─── SELECTED EXTRACT ───

Tho it’s a little more complicated in the case of the US, because we are, in large measure, NATO.
Martin
Not to be too much of a dick, but what troubles me most about these kinds of assessments is that it treats the 30 million people in Libya and Yemen, who may or may not be better off due to this (something worthy of debating) as less important than the political implications or whether the activities hew to what we expect progressive war powers to look like.
The entire debate is inward looking, like some kind of case study, with hardly any reference to what’s actually been happening in Libya and Yemen and what we expect will happen in the future.
Villago Delenda Est
@Captain Goto:
Just drop a bunch of bombs from B2s, declare victory, and bask in the admiration of a grateful public.
Piece o’ cake!
Bill H.
No doubt I’ll be attacked for trolling here, but Obama was in violation of the act the day he started the war in Libya, because the act only authorizes him to act if this nation is attacked or is in immenemt danger of attack.
kdaug
@Mike Goetz:
See, here’s the funny thing, jackass. There were troops on the ground then.
Now we play “I Spy With My Little Eye” from Nellis AFB with no blood in the game, just bots.
Line up the sights on your screen, pull the joystick trigger, Lockheed gets another $1m, some brown people die, everyone’s happy.
Trurl
@Fred:
Also John Conyers and Michael Capuano.
What ad hominem blow-off do they get?
slag
@Captain Goto:
And here’s where I wish we had more constraints on our use of military power. The relative lack of constraints makes it hard to avoid the suspicion that our military has become a huge, expensive crutch for us in the world. It’s the ripcord that’s way too easy to pull.
AAA Bonds
@chopper:
Fine, since you can’t see the wheat in the field, let me spell it out for you.
1) America horse-traded for abstentions by Russia and China on the UN vote, according to press coverage of the State Department. The vote would not have gone the way it did unless we already wanted it to go that way. This is unsurprising, as our official policy is to overthrow Gaddafi.
2) America is the only sustained force behind NATO intervention, as Gates has stated repeatedly; NATO’s involvement could not have happened unless America wanted it. This is unsurprising, as our official policy is to overthrow Gaddafi.

─── LISTING ───

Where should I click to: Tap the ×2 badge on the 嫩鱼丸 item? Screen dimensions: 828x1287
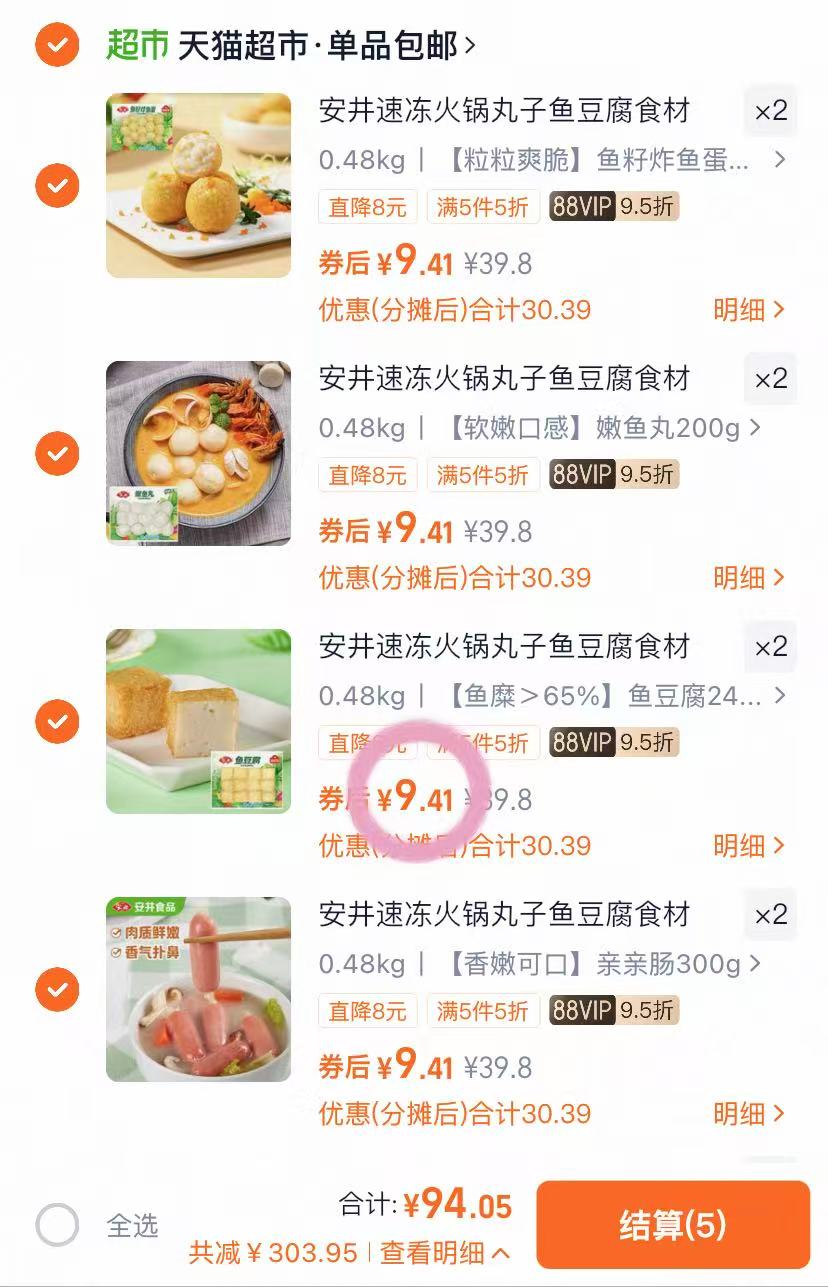pos(769,380)

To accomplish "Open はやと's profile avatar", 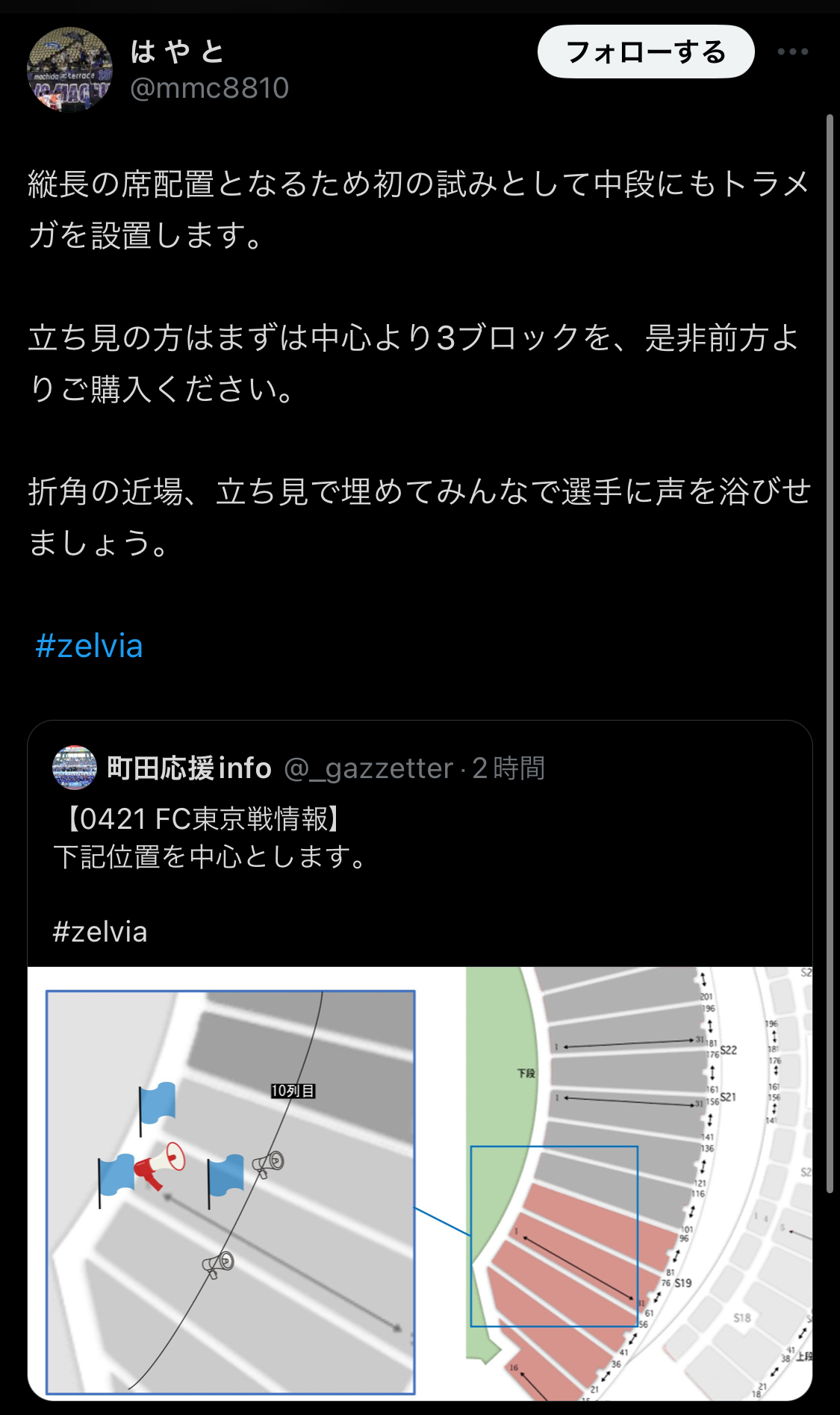I will 69,69.
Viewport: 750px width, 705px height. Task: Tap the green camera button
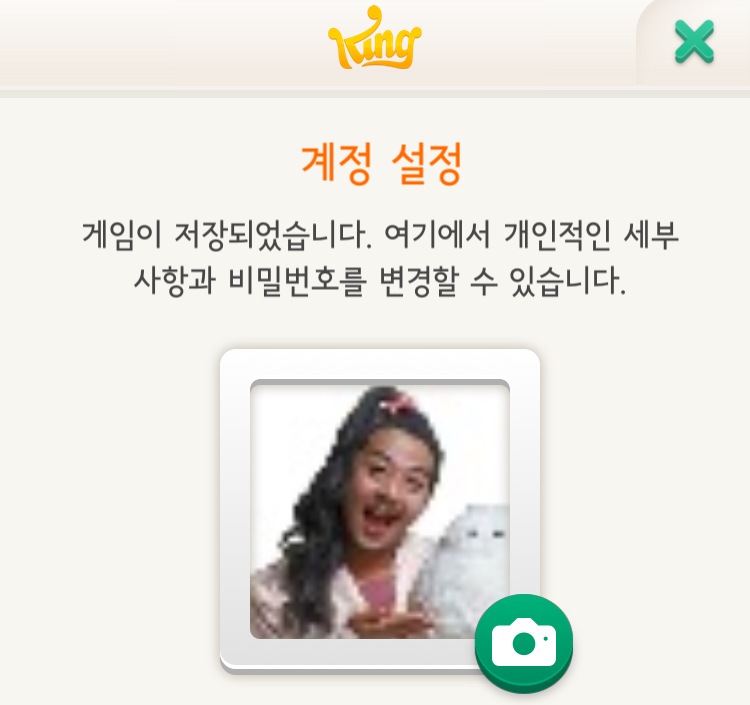523,642
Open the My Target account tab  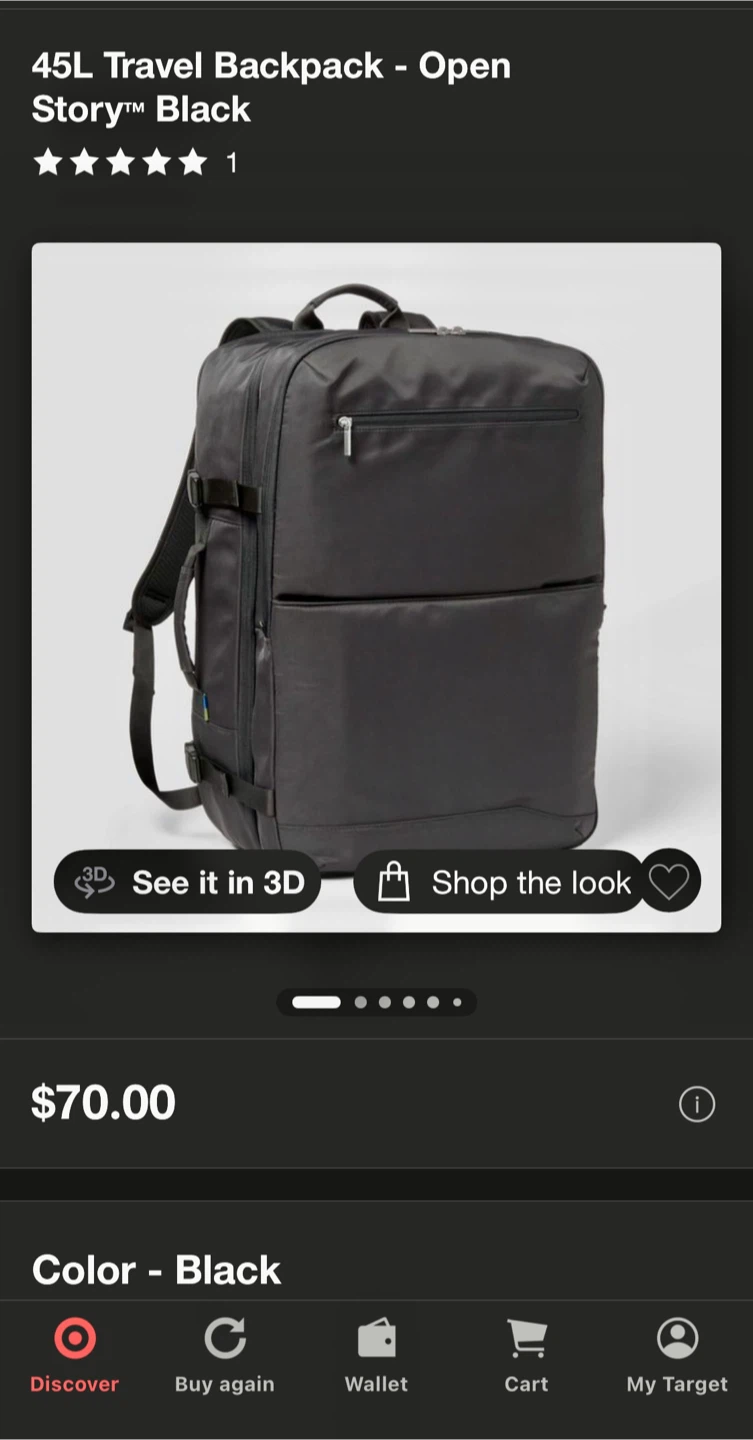(x=677, y=1355)
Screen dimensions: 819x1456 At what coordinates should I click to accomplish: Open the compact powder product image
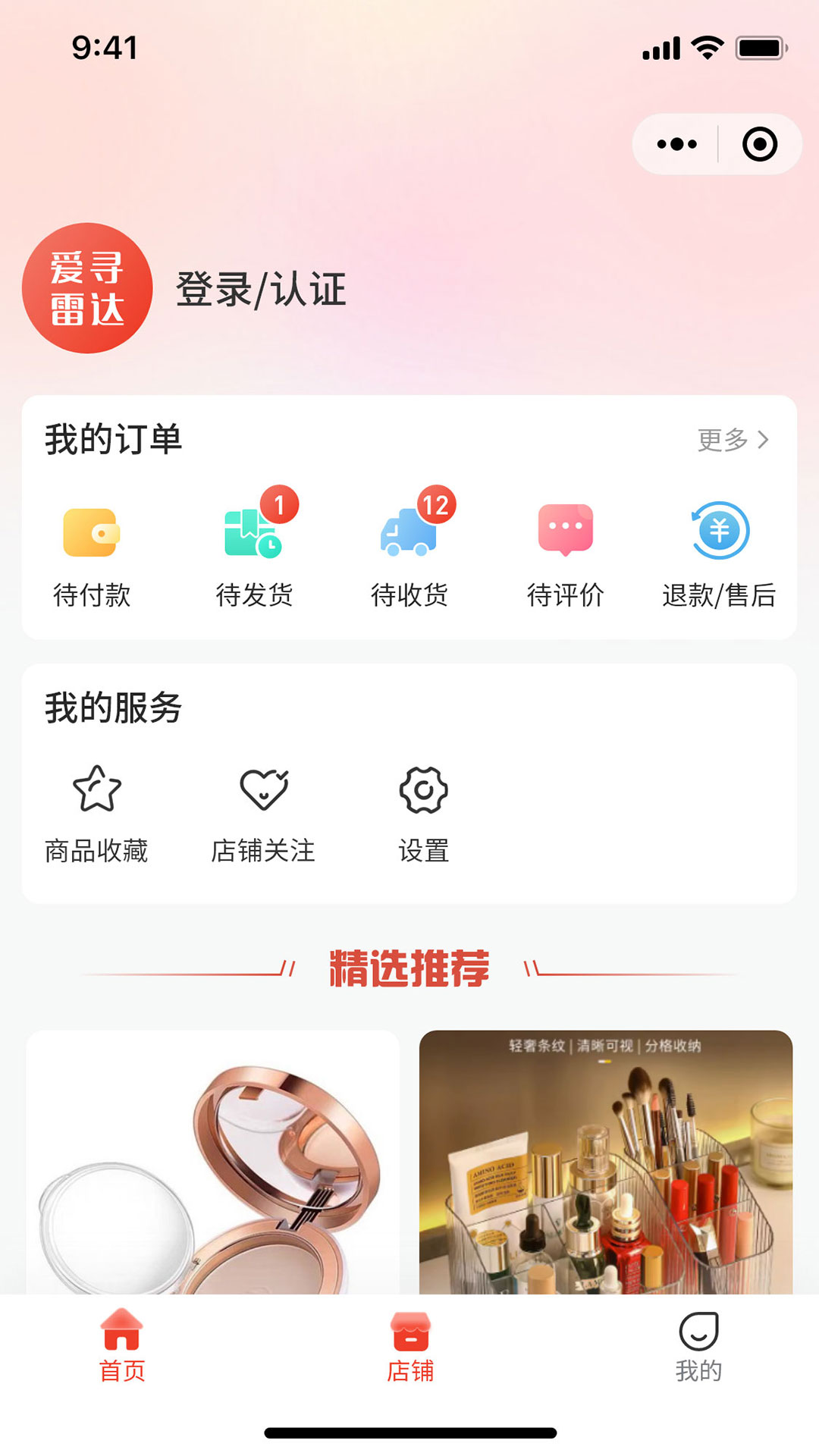tap(212, 1172)
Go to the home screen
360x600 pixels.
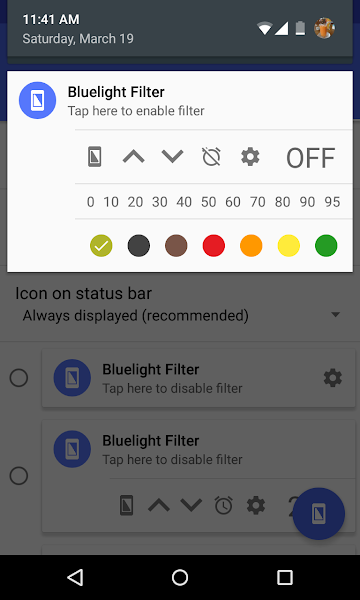click(180, 577)
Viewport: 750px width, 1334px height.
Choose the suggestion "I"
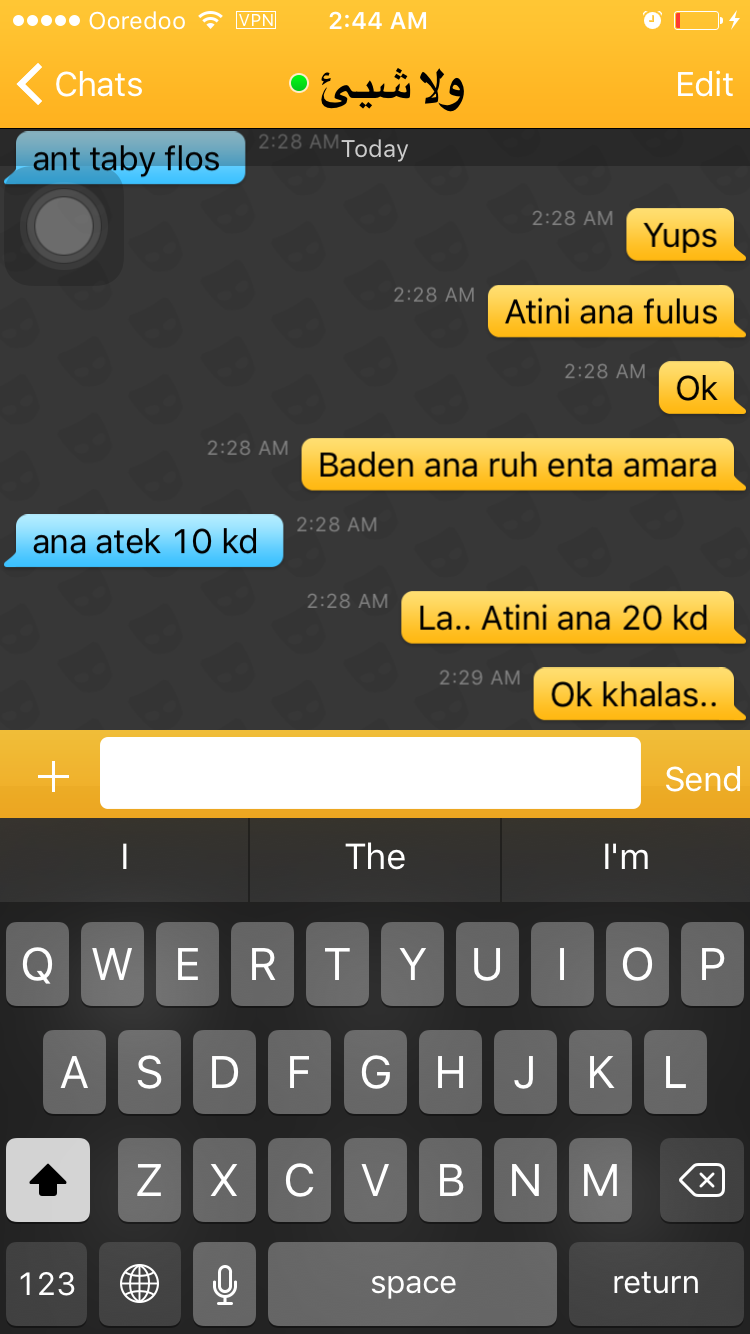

───

PROBLEM TO WORK ON -
Copy the comment thread starting at "Piece o’ cake!" and ending at "danger of attack.", changing "violation" to "breach".

CORRECT RESPONSE -
Piece o’ cake!
Bill H.
No doubt I’ll be attacked for trolling here, but Obama was in breach of the act the day he started the war in Libya, because the act only authorizes him to act if this nation is attacked or is in immenemt danger of attack.